Giovanni Punto (1746-1803), cor basse virtuoso: His instrument, his technique, his music and his life
The horn player, composer and conductor Giovanni Punto (1746-1803) traveled all over Europe, performing his own concerti and chamber music. This research has been inspired by the question of what it must have been like to hear Punto playing. The son of a serf, he impressed Mozart and Beethoven with his artistry; he played a silver horn made for him by the Parisian horn maker Lucien-Joseph Raoux, and Mozart’s Requiem was performed at his funeral. Reportedly, he was a master performer of double tones and even chords; a highly neglected early example of multiphonics. A typical solo-candenza highlight, this technique did not find its way into written music of the classical era, with the exception of the Concertino for horn and orchestra in E minor, op. 45 (1806) by Carl Maria von Weber (1786-1826).

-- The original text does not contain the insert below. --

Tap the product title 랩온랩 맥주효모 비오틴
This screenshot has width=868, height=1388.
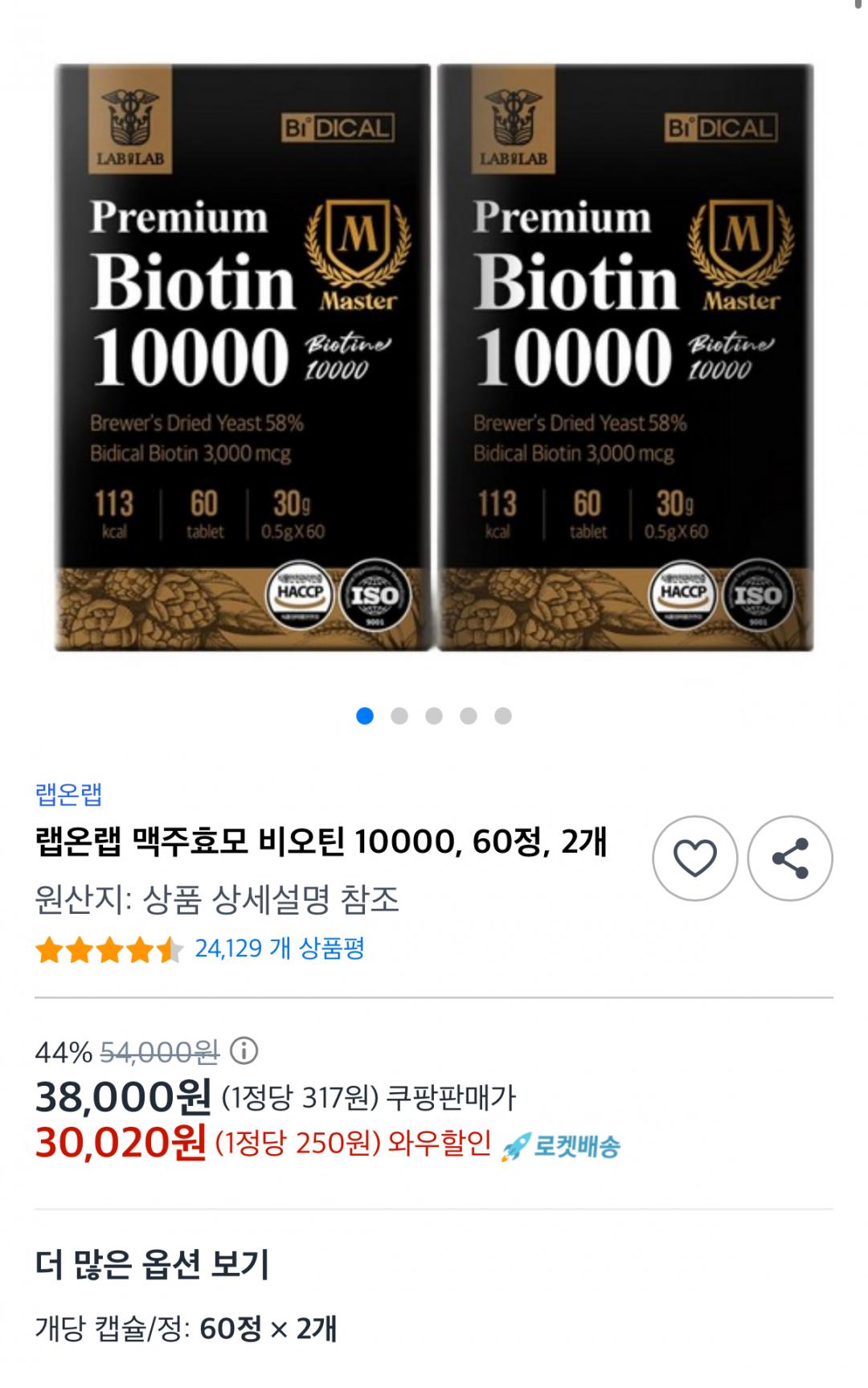point(321,842)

* Did the fact that Punto was a cor basse (low horn) player, using typical low horn equipment, contribute to his fame as a soloist, whereas today horn soloists are normally high hornplayers? As Punto stated in his tutor manual, cor basse players used much wider mouthpieces than cor alto (high horn) players. Today all (natural) horn soloists use relatively small mouthpieces. As part of this research Punto's compositions will be played on mouthpieces that resemble the ones he used. This might cause considerable differences on today’s standards of playing the natural horn as a solo instrument.
* Punto worked with Mozart and Beethoven. This begs the question of whether he influenced their way of writing for the instrument? In his orchestral music, Beethoven often writes the most interesting solos in the low horn parts, whereas today the cor alto players assume the role of soloist. Are these solos, for instance the famous part for the fourth horn in Beethoven’s Ninth Symphony, related to (compositions of) Punto?

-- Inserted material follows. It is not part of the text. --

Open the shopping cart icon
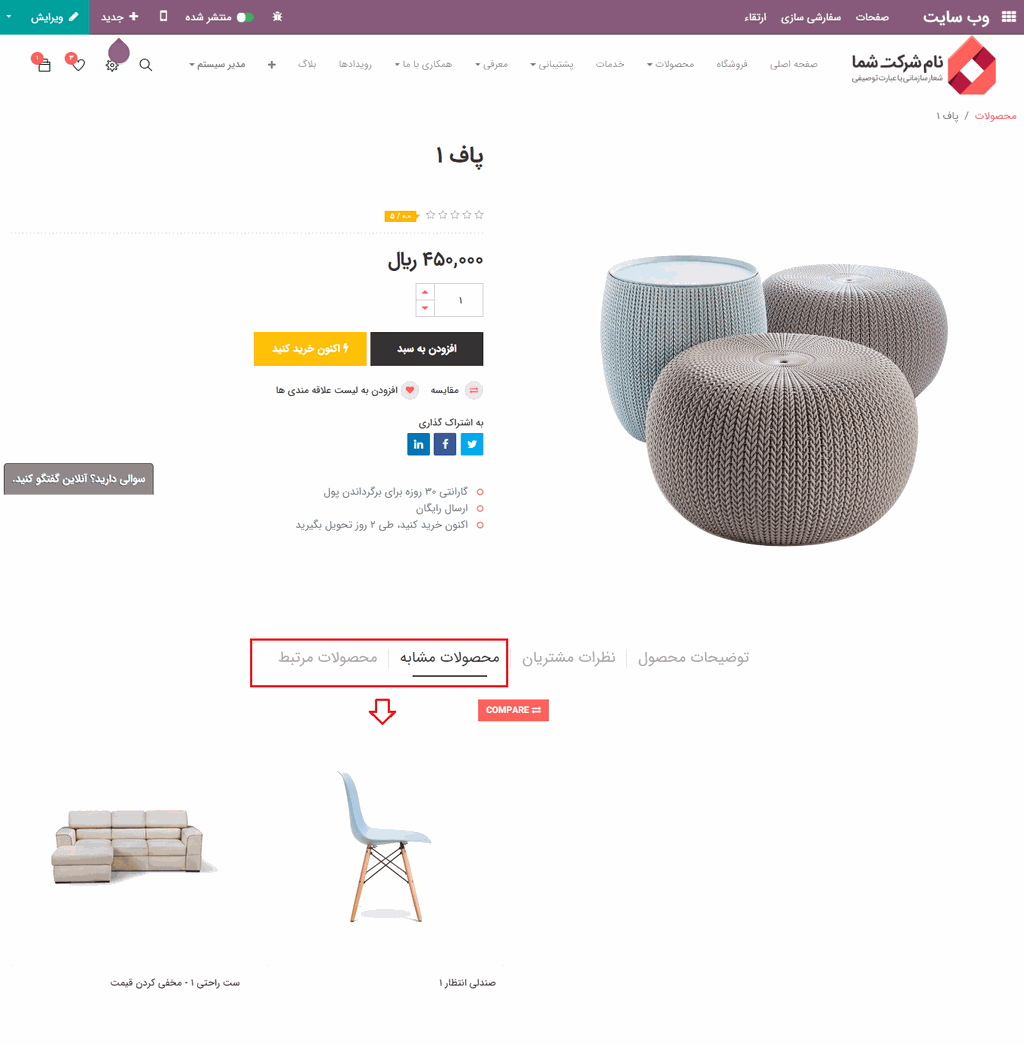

* How much did Punto contribute to the art of handstopping on the natural horn? He said he learned the technique from Anton Joseph Hampel (1710-1771) in the early 1760s. In his tutor manual as well as in his compositions, Punto is rather conservative in the use of this technique, compared to some of his contemporaries. Is the limited use of handstopping one of the reasons for his success?

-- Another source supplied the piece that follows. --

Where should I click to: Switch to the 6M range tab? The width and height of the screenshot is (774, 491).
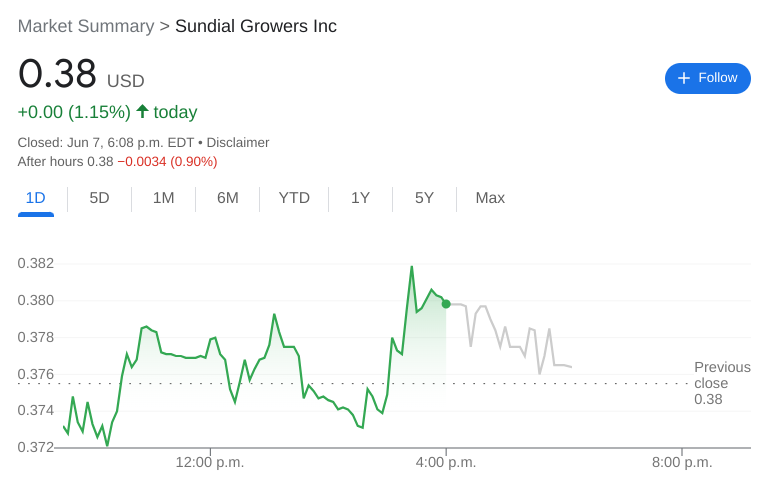[228, 198]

* What role did Punto play in the development and unification of the horn in the second half of the eighteenth century? He must have met with many horn players in different countries. Did he help develop the silver cor solo he received from Raoux? What impact does this nowadays rarely played type of horn have on the performance of solo repertoire?
Teunis van der Zwart
Teunis van der Zwart is a versatile musician. At an early stage of his career he decided to become a worldwide ambassador for the natural horn. Since then he made numerous recordings and concert-tours with outstanding ensembles for early music, like the Amsterdam Baroque Orchestra, Orchestre des Champs-Elysées, windsextet Nachtmusique, Akademie für Alte Musik Berlin, Bach Collegium Japan, Collegium Vocale Gent. For fifteen years, Van der Zwart was the principal hornplayer of the Freiburg Baroque Orchestra, a position he still has with The Orchestra of the 18th Century. With both orchestras he regularly performed as a soloist and made CD recordings of Mozart's horn concertos for Harmonia Mundi France and Glossa.
With the Japanese Orchestra Libera Classica and Hidemi Suzuki, he made a CD recording of Joseph Haydns Hornconcerto for TDK. In 2007 Van der Zwart recorded the Ferdinand Ries concerto for two horns with the Kölner Akademie, conducted by Michael Willens. In 2008 a CD recording of Brahms' Horntrio with his chamber music partners Isabelle Faust, violin, and Alexander Melnikow, piano, was released by Harmonia Mundi France.
With the Orchestra of the 18th Century and the Netherlands Bach Society Van der Zwart recorded the Quoniam of Bach's B-minor mass. As a soloist he worked with conductors such as Frans Brüggen, Philippe Herreweghe, Ivor Bolton, Richard Egarr, Hidemi Suzuki and René Jakobs. As a chamber music player, soloist, teacher and lecturer, he appeared in numerous concert series and festivals throughout Europe, the USA, Australia, New Zealand and Japan.
Teunis van der Zwart teaches at the Conservatorium van Amsterdam, where he is Head of the Early Music Department, and the Royal Conservatoire in The Hague. He is also active as a conductor of orchestras and choirs, and as artistic leader of Music Meeting Heiloo.